Written task:
From the material below, extract every line that contains the string "pixels".

(Source records)

- - -

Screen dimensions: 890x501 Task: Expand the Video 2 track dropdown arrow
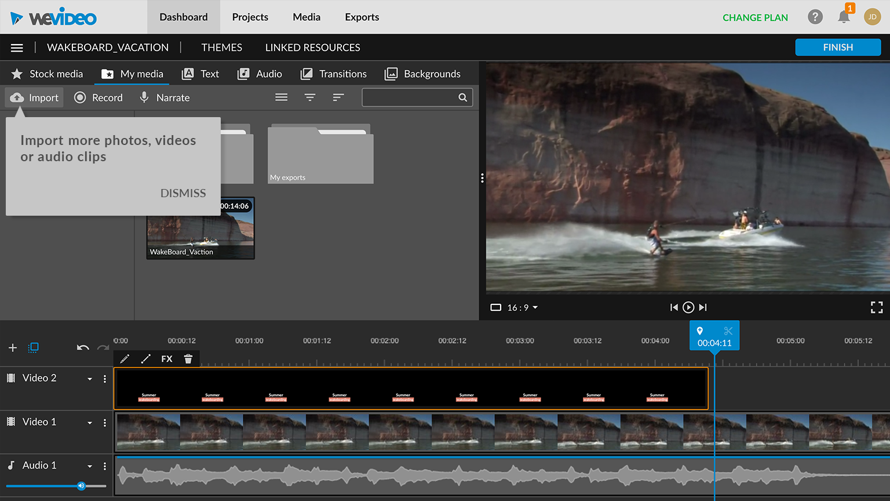[90, 379]
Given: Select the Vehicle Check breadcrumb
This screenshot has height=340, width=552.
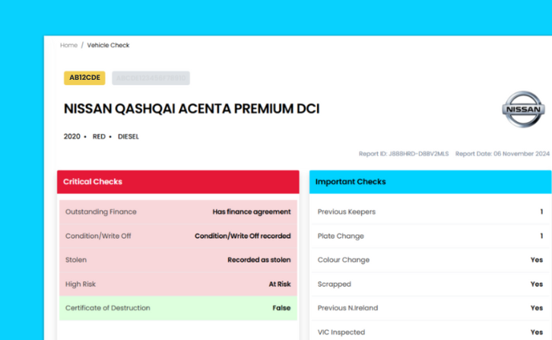Looking at the screenshot, I should (x=108, y=46).
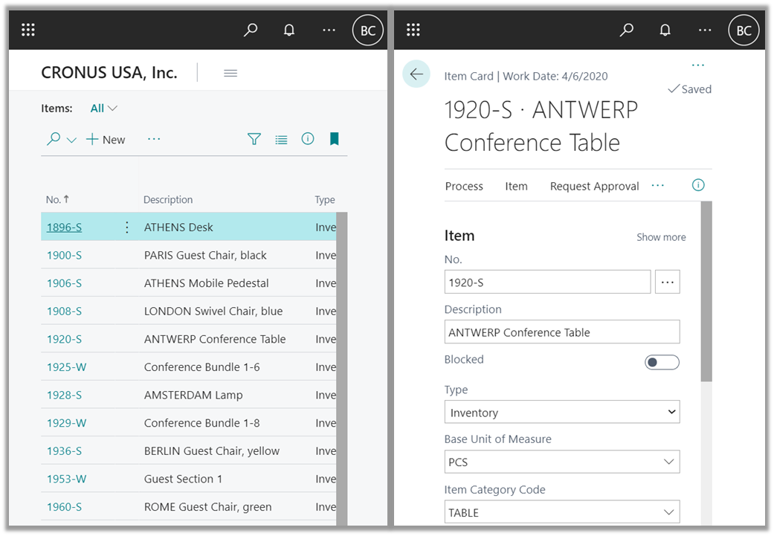The image size is (774, 536).
Task: Click New to create an item
Action: 106,140
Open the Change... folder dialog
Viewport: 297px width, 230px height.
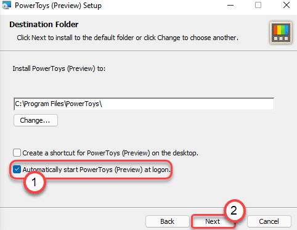(x=36, y=120)
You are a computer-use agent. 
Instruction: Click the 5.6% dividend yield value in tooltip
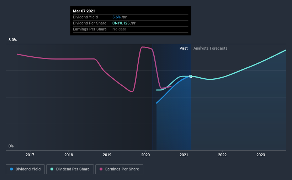coord(116,17)
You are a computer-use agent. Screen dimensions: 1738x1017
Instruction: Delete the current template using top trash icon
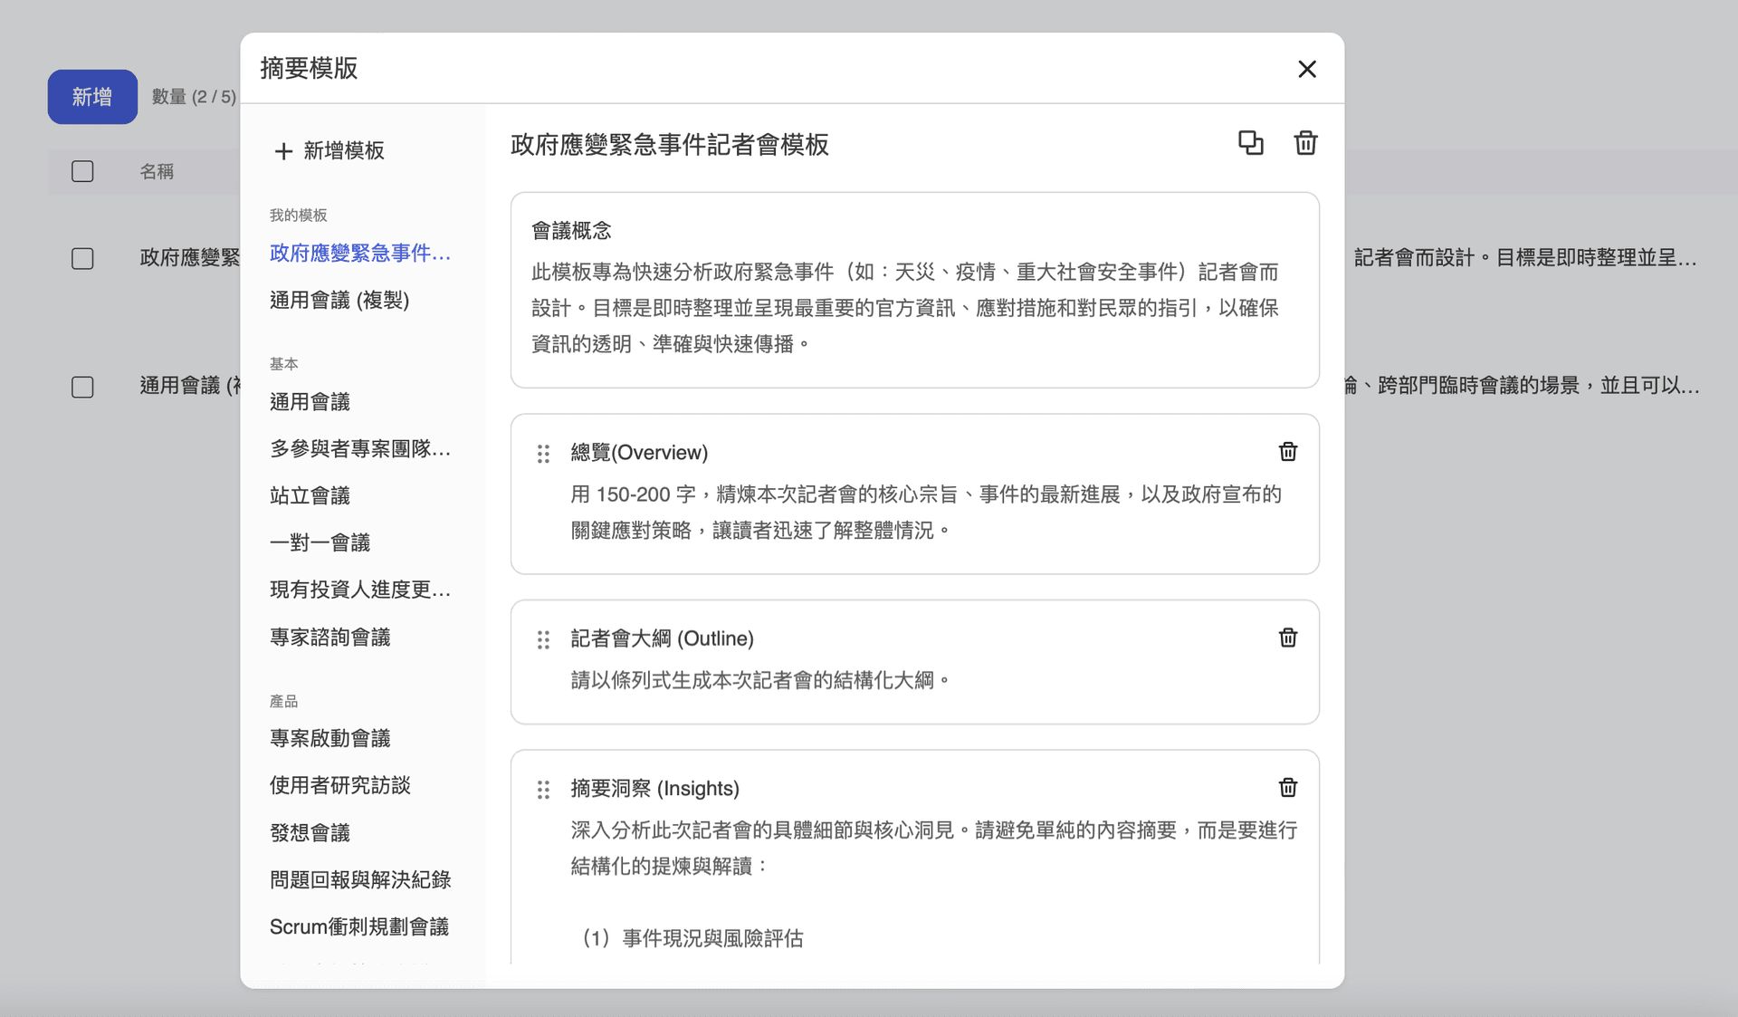[x=1305, y=142]
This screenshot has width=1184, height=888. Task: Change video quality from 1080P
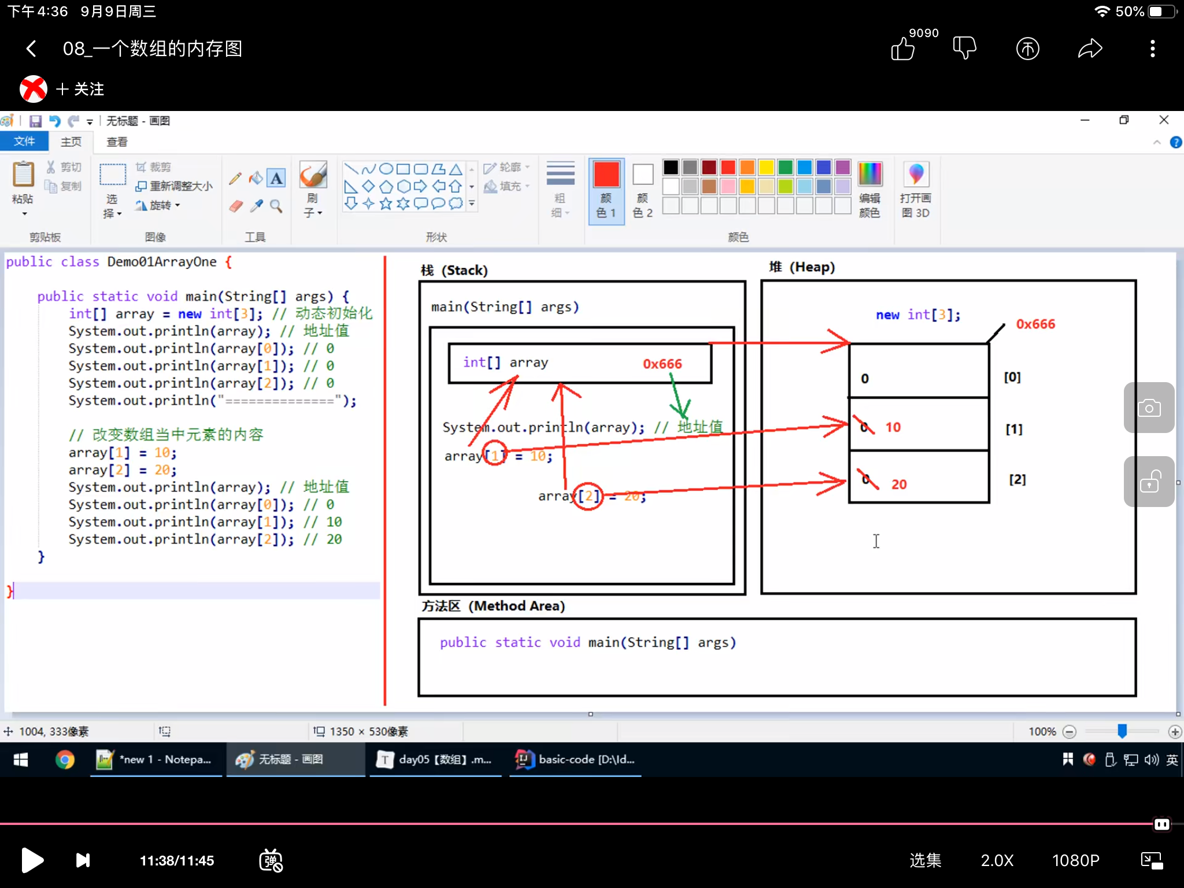pyautogui.click(x=1075, y=860)
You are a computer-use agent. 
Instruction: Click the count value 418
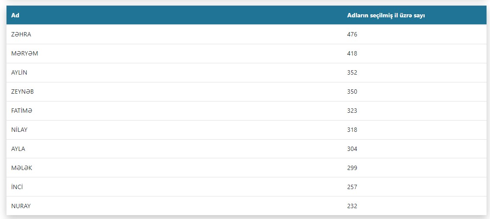pyautogui.click(x=352, y=53)
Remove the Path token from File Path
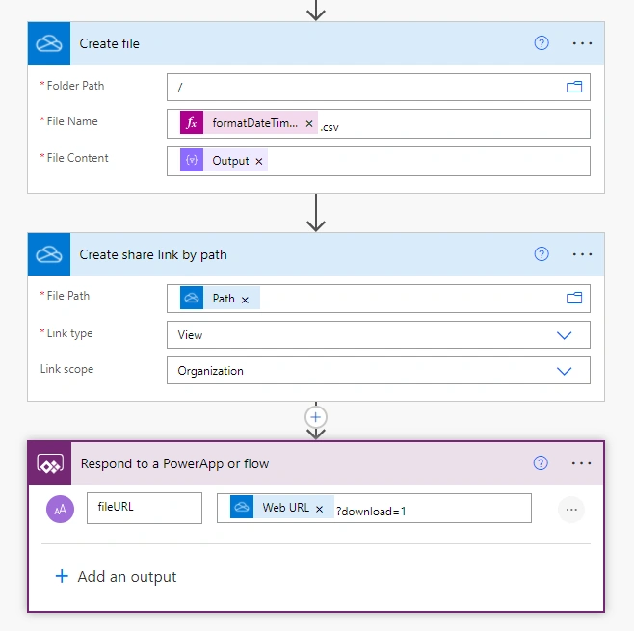The height and width of the screenshot is (631, 634). tap(245, 300)
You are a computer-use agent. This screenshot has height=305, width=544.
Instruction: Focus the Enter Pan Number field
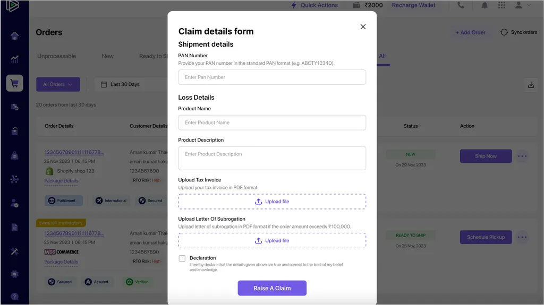272,77
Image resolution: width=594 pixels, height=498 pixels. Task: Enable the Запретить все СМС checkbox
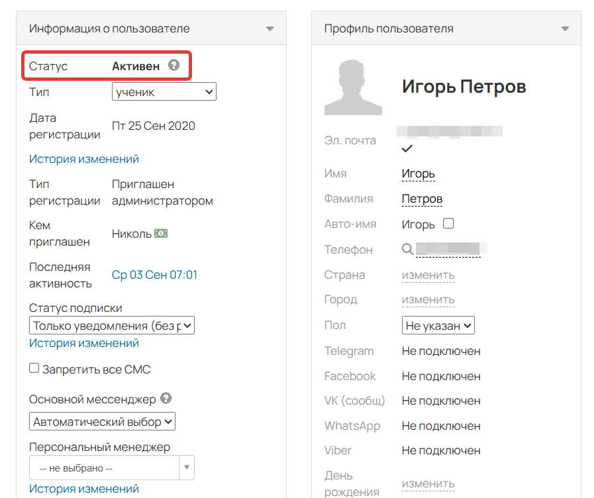[x=34, y=368]
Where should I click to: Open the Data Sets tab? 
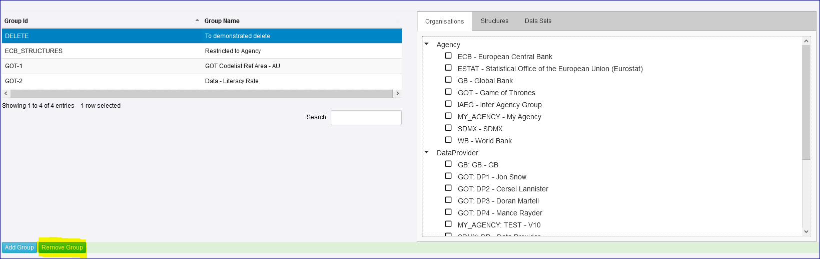pyautogui.click(x=538, y=21)
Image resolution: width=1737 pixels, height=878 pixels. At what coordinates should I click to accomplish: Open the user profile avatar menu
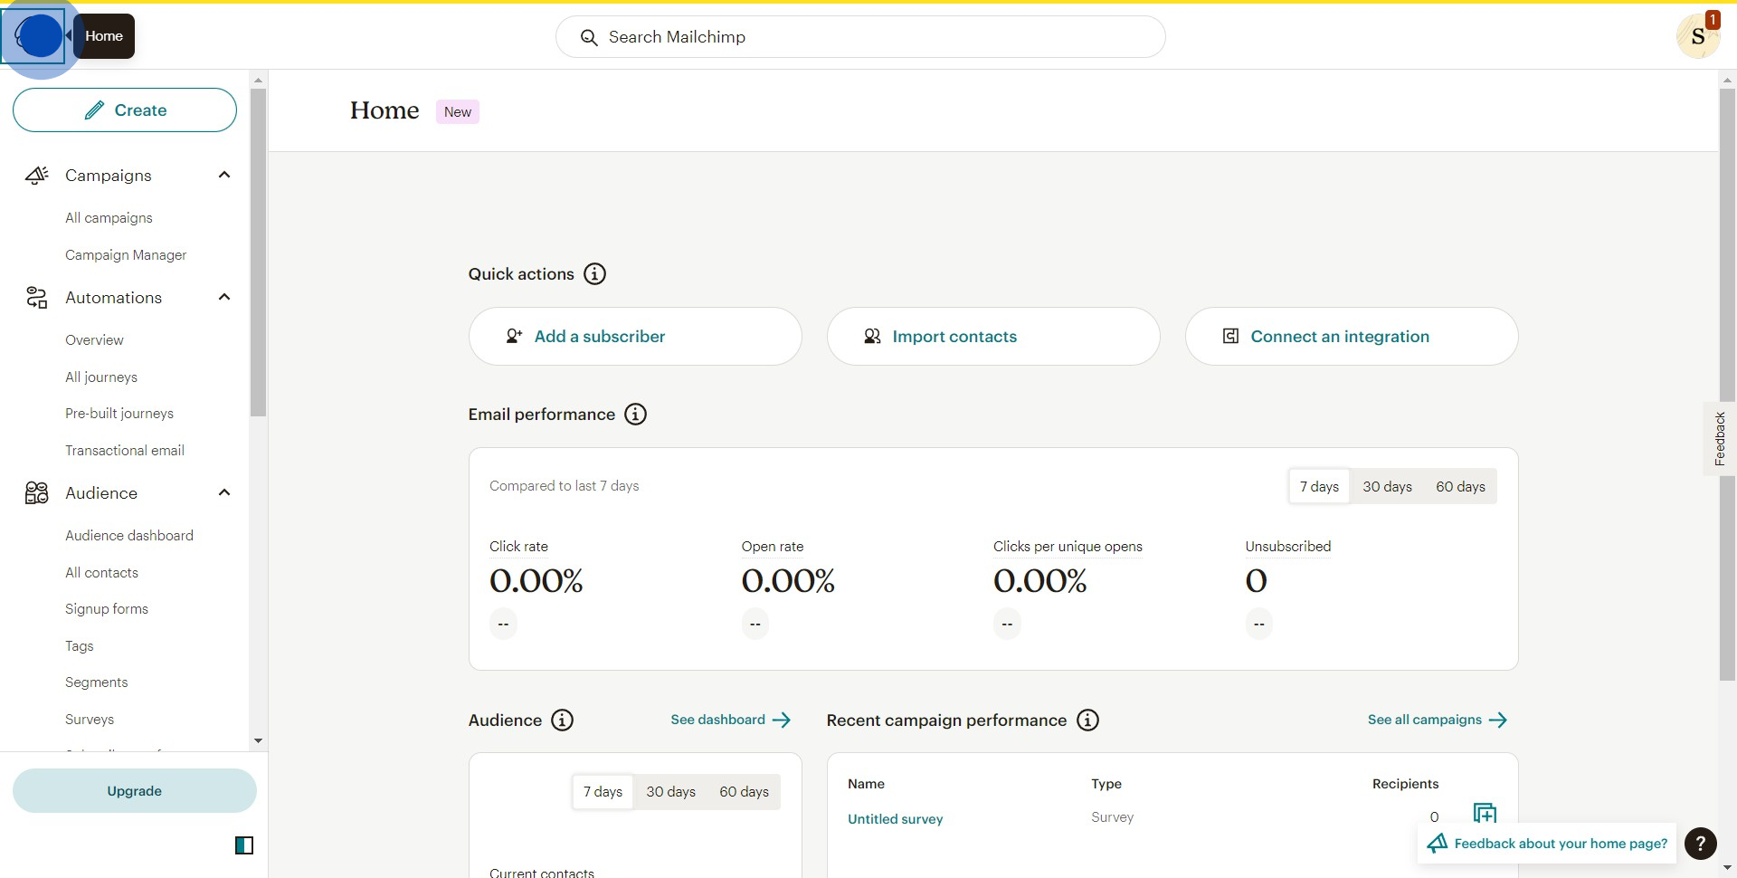[x=1697, y=37]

- - -

Solution to this exercise:
Image resolution: width=594 pixels, height=498 pixels. Task: Enable the Запретить все СМС checkbox
Image resolution: width=1737 pixels, height=878 pixels. At what coordinates should I click to accomplish: Open the user profile avatar menu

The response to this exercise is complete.